A Nice Guy
To the editor:
Todd Silva’s letter in last week’s Independent [“Noises of the Waterfront”] was the most restrained, polite, and neighborly reply imaginable to a jerk.
Imagine complaining about the noise of a fishing boat engine in a town of fishing boats and fishing livelihoods.
The reprobate bought a house there. One assumes it was a voluntary buy. It’s like buying a house in Las Vegas and complaining about the neon lights.
I would have gotten the guy’s name and, having told him to drink less and go to bed earlier, put that name in the letter.
Todd is far nicer than I.
Dan Katz
Truro
Sounds of Life
To the editor:
I’ve lived on and off the waterfront for almost 40 years. Lately, I go down to the beach at sunrise, sit on a friend’s steps, and meditate. I listen to the gulls squawk, the tide lapping, and, if I am very lucky, there will be the sound of a fishing boat leaving the harbor, people heading out to bring us home our dinner.
These sounds are the sounds of life. They are not “noise.”
Marian Roth
Provincetown
One Man’s Vote
To the editor:
I think Mr. Trump is messing with our heads. His tantrums are diverting our brains. Elections aren’t easy.
In Nashville, Tenn., during a heat wave in July and August 1920, the battle for the last state needed to ratify the 19th Amendment, giving American women the right to vote, was brutal and violent. Thirty-five states had already ratified the amendment. The supporters of women’s suffrage knew it would never pass in the Deep South; it had to win in Tennessee.
Gangsters and thugs brought in by anti-suffrage lobbyists ratcheted up the heat. In mid-August, the state legislature assembled to vote on ratification. The vote ended in a tie.
Then 24-year-old Rep. Harry Burn, a farmer’s son from East Tennessee, stood up and changed his vote to yes, breaking the tie. The 19th Amendment would become law.

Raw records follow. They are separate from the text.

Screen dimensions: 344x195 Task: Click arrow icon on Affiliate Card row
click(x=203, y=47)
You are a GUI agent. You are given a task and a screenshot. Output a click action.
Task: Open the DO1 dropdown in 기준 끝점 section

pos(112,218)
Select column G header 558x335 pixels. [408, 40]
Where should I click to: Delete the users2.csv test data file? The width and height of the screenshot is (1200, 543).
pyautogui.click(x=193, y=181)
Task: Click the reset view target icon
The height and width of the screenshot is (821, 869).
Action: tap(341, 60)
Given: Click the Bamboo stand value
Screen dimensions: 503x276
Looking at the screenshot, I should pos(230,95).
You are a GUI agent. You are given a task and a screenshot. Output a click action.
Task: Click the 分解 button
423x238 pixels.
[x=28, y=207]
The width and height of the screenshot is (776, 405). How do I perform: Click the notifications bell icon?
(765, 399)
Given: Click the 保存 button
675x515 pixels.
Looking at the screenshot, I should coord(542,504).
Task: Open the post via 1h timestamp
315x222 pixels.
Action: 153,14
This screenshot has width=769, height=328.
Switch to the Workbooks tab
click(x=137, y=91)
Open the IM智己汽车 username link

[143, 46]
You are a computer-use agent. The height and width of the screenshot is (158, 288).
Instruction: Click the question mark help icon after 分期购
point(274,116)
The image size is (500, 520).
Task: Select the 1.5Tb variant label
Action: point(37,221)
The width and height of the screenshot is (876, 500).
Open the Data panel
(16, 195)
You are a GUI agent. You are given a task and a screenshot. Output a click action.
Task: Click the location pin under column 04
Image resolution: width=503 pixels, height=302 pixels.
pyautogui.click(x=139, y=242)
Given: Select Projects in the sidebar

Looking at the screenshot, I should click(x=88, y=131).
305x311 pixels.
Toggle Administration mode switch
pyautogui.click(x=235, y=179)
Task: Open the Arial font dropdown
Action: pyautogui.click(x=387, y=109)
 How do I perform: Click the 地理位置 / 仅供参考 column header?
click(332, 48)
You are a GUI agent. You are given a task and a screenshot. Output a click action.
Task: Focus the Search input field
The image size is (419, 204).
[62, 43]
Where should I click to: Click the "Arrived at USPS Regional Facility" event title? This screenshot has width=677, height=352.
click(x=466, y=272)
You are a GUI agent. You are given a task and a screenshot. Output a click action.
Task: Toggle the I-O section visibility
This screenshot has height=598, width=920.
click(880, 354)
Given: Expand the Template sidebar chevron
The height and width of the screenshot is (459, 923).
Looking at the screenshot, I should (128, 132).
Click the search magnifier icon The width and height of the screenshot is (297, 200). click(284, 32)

What was Burn’s reason for changing his vote? “I appreciated the fact,” he said, “that an opportunity such as seldom comes to a mortal man to free 17 million American women from political slavery was mine.” And, he added, ”Because my mother told me to do so.”
The 19th Amendment became a reality because of one man and his one vote. He used his gift of voting, denied for centuries to men and women who fought and died for their human rights in a democracy. They passed this gift to you, their descendants, for you to use as your civil right. Do it. Vote.
Dina Harris
Wellfleet
For Forest and Lyons
To the editor:
Saskia Maxwell Keller’s excellent article “Fighting Racism With More Civic Engagement” [Sept. 24, page A1] made me think about the importance of our local elections. Ms. Maxwell Keller highlighted words from our state Sen. Julian Cyr, encouraging citizens to pay attention to and participate in local government and elections.
In this election cycle, the citizens of Cape Cod have many important local choices to make. I urge all Cape Codders to support Mark Forest and Sheila Lyons for the two open seats on the Board of Barnstable County Commissioners.
The third candidate in the race, Ronald Beaty, is a convicted felon and a strong supporter of Donald Trump. Forest and Lyons have strong records of public service.
Mark Forest teaches government at Cape Cod Community College, is running a graduate program in public administration for Suffolk University, and was chairman of the board at the Housing Assistance Corporation. Sheila Lyons is active in health care and works for Outer Cape Health Services. Both are versed in the major issues facing Cape Cod and have outstanding records of service and accomplishment.
Forest and Lyons are respected professionals and will put the interests of Cape Cod above party politics. I urge you to join me in supporting them. Please, vote for two and vote blue!
Laura Gazzano
Wellfleet
What Hope Asks of Us
To the editor:
I was a little sorry to find the excerpt of a Robert Frost poem in an essay whose title was a play on an Emily Dickinson line [Dennis Minsky, “Hope Is the Thing With Flowers,” Sept. 24, page A3].
“ ‘Hope’ is the thing with feathers…,” is the first line of one of Dickinson’s earliest published poems (Poems, 1891), but it is the ensuing stanzas that declare how little hope asks of us, a point the sound bite omits: “…That perches in the soul-/ And sings the tune without the words-/ And never stops – at all-/ And sweetest – in the gale – is heard-/ And sore must be the storm-/ That could abash the little Bird/ That kept so many warm-/ I’ve heard it in the chillest land-/ And on the strangest Sea-/ Yet – never – in extremity,/ It asked a crumb – of me.”
Writing around 1860, Dickinson anticipated the modernity that the 20th-century Frost embraced, and I like to think Frost, as an inheritor of Dickinson’s pioneering poetry, owed her homage we can endeavor to pay by admiring the jolt of awareness her poem’s concluding lines elicit.